September 18, 2007

 Uh, I hate to bring this up, but....

Thomas Frank's otherwise wonderful and insightful article on Bob Herbert ignores the 900-pound-gorilla in the room.

Frank asks: why don't people read or talk about Bob Herbert's column more? He notes 1) that Herbert's judgments have been very accurate; 2) he's not a knee-jerk liberal; and 3) he writes about issues of poverty that most columnists ignore. Then he goes through a series of interesting speculations about why some columnists are influential and others aren't.

Except the one most obvious potential explanation: Bob Herbert is an African-American journalist who writes about issues of poverty and race.

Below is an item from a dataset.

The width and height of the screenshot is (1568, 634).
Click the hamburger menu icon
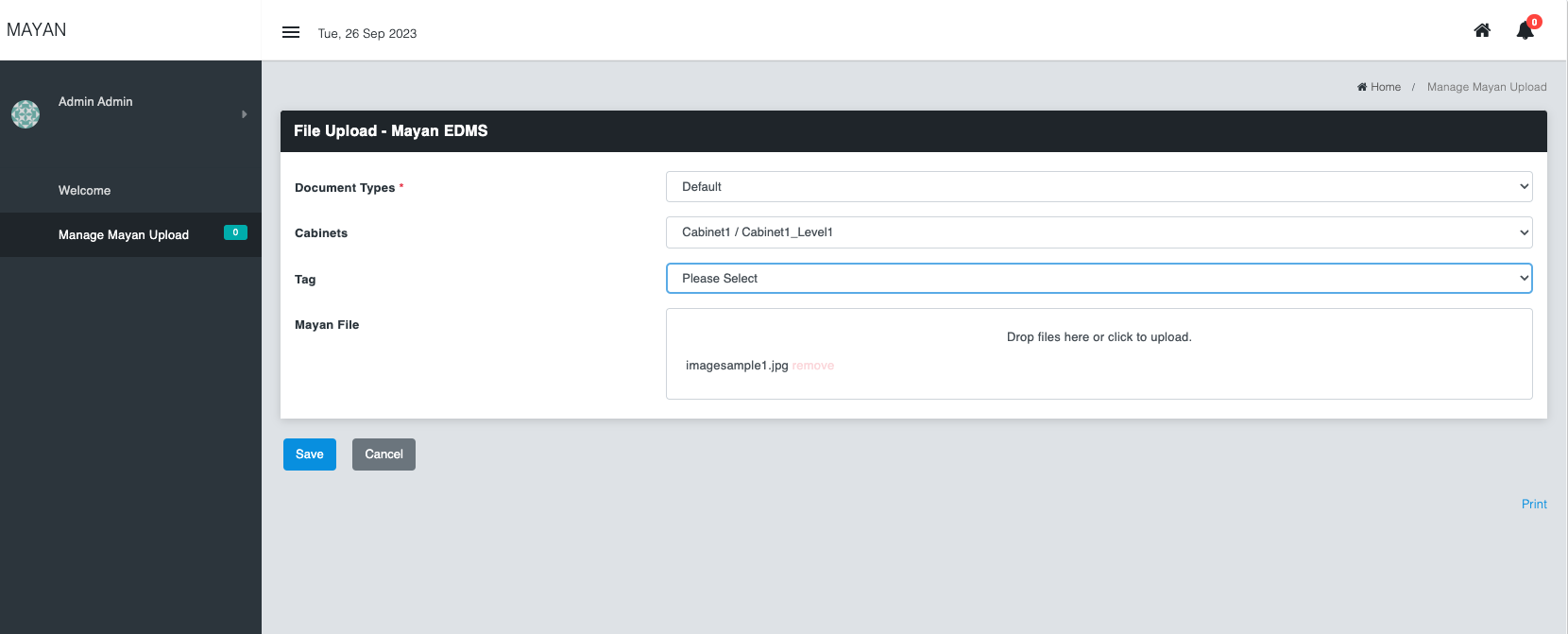point(291,32)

Essentially, the hypothesis is that the (mostly white) elite assumes that he carries with him a set of presuppositions and views, and so doesn't bother to pay any attention to him. That's why they read Jason DeParle but not him. And no, it's not good enough to say, "Wait! I read Clarence Page and read William Raspberry and they are Black! Stop being so PC!!" True enough, but Page and Raspberry cover different beats; I think of Page more as a political columnist. Raspberry (and Carl Rowan) had the extra draw of being African-America journalists in predominantly-African-American Washington, DC, so people sort of felt an obligation.

I'm not saying that this explanation is true, but it is a pretty obvious candidate. Seems like we're avoiding something here, aren't we, Tom?